Task directions =>
Starting at the line with "Mode (748, 786)" and going on through the line with "Arcade Stick (471, 755)", reproduce each line in the records below exactly and nothing more.

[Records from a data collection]
== == ==
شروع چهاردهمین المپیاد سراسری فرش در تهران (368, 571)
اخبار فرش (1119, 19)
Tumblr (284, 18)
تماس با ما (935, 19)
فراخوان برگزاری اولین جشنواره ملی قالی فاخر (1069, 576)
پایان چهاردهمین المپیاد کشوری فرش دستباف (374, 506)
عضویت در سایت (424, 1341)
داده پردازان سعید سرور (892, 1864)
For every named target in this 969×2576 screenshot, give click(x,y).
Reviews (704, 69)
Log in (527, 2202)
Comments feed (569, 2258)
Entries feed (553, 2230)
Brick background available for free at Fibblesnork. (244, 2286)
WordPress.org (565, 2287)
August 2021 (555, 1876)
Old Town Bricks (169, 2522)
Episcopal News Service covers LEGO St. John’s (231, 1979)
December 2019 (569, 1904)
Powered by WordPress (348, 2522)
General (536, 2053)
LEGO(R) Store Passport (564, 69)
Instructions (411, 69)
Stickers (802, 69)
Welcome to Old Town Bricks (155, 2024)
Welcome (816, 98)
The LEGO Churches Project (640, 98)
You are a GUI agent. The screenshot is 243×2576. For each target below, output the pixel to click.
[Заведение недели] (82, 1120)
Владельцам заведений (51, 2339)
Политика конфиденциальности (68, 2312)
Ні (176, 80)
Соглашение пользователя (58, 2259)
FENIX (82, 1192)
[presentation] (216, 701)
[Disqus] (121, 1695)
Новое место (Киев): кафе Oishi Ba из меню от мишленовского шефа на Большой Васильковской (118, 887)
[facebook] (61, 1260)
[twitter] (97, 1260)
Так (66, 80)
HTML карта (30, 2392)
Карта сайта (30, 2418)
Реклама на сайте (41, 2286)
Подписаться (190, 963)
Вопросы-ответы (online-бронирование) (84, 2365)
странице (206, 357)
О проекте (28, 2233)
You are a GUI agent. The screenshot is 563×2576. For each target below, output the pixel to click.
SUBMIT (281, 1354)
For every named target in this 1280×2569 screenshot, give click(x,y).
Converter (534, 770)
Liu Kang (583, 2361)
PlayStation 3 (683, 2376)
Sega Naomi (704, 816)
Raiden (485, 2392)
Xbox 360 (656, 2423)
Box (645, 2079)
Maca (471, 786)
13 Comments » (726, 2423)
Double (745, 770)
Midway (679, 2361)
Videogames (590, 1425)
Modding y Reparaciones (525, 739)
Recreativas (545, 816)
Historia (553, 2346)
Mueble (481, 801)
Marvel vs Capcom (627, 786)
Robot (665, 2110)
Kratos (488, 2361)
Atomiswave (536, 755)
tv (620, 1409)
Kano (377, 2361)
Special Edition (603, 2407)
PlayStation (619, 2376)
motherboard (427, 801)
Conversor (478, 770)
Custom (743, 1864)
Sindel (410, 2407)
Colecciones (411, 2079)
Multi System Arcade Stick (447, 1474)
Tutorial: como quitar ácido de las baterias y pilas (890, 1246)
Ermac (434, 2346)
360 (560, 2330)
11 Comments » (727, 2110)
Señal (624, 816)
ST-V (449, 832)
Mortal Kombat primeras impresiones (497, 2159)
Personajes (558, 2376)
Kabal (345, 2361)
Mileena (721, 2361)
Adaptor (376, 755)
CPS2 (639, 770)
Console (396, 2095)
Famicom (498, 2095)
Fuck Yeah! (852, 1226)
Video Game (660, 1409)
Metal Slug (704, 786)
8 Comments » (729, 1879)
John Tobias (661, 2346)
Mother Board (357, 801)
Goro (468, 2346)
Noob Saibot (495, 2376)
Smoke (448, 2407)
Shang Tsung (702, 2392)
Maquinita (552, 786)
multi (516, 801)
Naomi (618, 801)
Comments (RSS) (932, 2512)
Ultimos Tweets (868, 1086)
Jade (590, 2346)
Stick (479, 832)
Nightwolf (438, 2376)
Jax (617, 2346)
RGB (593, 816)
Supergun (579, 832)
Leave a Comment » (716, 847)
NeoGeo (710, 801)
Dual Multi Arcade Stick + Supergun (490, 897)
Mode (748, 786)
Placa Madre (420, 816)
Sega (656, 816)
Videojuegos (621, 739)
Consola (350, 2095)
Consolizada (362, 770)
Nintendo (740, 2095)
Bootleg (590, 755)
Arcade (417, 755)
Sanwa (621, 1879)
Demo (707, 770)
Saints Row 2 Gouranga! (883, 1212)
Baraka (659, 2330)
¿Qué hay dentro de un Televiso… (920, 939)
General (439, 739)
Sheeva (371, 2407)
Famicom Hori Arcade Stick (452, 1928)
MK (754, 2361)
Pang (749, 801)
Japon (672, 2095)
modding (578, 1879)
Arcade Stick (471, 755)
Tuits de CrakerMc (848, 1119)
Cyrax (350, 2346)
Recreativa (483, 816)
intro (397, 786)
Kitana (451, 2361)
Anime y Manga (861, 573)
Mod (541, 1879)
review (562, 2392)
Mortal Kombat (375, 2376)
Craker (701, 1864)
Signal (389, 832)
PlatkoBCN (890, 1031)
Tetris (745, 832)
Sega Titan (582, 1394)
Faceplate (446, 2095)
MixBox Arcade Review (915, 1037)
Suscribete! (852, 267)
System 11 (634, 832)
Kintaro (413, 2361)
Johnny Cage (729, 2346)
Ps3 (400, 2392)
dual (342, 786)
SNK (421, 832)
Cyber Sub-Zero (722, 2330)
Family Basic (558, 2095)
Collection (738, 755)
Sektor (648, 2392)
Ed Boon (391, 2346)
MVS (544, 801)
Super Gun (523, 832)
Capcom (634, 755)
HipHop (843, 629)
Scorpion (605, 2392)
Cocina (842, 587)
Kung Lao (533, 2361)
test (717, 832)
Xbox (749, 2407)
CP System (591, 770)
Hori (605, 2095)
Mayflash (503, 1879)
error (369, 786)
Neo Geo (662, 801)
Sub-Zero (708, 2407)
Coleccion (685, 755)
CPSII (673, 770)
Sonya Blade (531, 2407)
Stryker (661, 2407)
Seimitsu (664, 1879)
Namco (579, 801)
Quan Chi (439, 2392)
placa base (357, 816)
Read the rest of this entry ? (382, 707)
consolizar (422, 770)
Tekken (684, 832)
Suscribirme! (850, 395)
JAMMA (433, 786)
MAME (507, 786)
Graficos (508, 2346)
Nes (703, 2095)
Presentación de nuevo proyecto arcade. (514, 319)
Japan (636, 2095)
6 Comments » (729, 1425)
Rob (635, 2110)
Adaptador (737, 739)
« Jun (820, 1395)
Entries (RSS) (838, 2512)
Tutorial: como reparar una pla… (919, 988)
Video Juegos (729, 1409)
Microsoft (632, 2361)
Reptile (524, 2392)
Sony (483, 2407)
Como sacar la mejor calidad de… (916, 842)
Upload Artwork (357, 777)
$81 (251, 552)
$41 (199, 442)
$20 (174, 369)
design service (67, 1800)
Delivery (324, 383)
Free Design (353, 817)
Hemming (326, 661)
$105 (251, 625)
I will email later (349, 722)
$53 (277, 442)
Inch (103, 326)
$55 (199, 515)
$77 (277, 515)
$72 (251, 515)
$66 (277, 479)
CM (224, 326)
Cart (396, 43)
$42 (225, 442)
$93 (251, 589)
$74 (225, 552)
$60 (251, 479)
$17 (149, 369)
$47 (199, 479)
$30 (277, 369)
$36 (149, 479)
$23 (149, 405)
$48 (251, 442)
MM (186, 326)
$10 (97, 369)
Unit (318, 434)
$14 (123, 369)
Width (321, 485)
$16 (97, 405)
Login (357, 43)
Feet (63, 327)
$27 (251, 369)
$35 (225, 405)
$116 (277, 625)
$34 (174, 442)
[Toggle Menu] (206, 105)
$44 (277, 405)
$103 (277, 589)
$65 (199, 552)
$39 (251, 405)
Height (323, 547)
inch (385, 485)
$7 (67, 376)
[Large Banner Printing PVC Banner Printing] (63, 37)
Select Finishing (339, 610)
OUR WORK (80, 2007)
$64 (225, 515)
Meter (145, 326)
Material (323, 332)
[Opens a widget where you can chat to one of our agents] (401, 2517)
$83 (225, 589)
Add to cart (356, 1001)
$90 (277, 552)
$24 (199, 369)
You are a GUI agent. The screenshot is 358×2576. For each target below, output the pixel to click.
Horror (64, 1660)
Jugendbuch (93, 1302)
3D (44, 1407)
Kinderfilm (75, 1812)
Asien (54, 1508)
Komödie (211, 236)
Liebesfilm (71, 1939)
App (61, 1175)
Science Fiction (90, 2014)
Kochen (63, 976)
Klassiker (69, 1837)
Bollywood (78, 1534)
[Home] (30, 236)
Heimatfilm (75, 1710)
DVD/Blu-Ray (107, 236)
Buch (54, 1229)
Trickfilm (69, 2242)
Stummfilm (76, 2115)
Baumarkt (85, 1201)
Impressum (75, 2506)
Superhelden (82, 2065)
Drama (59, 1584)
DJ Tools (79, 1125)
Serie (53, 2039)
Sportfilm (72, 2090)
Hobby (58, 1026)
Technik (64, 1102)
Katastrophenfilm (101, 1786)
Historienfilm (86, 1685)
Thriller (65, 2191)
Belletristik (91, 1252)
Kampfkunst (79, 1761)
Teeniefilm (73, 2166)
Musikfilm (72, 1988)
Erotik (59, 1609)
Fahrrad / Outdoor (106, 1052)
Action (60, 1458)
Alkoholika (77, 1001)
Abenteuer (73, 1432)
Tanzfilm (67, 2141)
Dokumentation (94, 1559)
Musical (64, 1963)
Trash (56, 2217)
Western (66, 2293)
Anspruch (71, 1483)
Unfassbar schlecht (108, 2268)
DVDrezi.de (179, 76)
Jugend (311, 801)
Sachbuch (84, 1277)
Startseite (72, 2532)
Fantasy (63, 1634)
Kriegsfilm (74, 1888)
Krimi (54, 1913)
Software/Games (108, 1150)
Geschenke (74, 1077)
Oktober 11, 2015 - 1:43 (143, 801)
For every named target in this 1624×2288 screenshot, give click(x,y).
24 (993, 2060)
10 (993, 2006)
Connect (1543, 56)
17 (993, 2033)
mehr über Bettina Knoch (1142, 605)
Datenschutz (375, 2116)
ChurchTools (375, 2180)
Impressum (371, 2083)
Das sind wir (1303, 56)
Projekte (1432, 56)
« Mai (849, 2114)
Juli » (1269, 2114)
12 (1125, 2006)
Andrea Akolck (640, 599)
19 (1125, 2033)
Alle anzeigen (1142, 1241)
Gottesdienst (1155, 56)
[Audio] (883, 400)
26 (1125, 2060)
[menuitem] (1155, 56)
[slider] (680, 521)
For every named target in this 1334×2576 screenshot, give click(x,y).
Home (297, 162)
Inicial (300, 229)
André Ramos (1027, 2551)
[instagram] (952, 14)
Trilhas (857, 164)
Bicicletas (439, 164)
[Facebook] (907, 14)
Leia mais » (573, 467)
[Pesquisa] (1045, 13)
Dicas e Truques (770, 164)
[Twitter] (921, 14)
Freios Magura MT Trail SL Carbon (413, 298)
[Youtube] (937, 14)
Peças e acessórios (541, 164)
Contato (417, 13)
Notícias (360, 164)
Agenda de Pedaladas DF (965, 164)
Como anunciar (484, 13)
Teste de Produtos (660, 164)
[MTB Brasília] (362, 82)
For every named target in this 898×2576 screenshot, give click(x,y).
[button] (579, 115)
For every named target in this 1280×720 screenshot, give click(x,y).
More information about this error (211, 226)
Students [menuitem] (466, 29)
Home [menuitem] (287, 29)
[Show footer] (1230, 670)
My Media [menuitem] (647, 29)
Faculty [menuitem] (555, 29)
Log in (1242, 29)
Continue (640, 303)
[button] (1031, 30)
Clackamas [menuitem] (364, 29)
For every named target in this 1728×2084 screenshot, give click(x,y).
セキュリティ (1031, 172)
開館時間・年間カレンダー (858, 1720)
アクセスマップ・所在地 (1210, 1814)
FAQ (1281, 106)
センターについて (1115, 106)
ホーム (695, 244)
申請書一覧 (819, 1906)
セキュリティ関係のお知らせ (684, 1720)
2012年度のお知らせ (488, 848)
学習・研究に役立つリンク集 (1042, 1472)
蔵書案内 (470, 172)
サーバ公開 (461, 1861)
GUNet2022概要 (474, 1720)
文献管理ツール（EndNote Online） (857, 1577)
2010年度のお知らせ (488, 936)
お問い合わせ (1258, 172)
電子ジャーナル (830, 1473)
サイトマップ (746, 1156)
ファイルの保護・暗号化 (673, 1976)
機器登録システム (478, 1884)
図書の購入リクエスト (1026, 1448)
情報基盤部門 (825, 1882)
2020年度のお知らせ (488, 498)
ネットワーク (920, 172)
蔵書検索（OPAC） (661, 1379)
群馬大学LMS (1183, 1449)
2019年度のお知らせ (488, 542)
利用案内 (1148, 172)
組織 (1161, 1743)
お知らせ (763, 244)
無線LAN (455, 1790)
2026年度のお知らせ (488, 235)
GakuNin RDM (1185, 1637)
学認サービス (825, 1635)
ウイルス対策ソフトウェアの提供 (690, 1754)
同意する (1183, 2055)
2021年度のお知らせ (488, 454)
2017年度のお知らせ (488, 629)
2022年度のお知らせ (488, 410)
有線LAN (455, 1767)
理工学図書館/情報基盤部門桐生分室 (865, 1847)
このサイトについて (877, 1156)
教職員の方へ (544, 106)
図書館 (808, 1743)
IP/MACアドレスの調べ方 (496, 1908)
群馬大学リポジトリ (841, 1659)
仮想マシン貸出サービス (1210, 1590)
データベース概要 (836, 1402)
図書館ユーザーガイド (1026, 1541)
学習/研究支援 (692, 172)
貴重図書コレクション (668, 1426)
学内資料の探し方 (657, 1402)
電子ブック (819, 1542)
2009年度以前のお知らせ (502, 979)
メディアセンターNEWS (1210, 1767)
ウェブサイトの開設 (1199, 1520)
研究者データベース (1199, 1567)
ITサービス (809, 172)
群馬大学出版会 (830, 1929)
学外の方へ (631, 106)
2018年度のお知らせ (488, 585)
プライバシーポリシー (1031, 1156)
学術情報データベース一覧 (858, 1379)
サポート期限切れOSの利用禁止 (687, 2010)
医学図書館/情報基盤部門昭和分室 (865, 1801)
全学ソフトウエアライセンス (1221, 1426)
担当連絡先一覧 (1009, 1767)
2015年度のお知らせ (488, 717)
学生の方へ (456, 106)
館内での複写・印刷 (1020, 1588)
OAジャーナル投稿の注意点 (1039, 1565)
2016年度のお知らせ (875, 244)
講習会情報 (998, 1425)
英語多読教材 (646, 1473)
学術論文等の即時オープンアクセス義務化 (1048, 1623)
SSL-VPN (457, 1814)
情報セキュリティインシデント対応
== == ==
Response area =>
Mode (748, 786)
Placa Madre (420, 816)
Sega (656, 816)
Videojuegos (621, 739)
Consola (350, 2095)
Consolizada (362, 770)
Nintendo (740, 2095)
Bootleg (590, 755)
Arcade (417, 755)
Sanwa (621, 1879)
Demo (707, 770)
Saints Row 2 Gouranga! (883, 1212)
Baraka (659, 2330)
¿Qué hay dentro de un Televiso… (920, 939)
General (439, 739)
Sheeva (371, 2407)
Famicom Hori Arcade Stick (452, 1928)
MK (754, 2361)
Pang (749, 801)
Japon (672, 2095)
modding (578, 1879)
Arcade Stick (471, 755)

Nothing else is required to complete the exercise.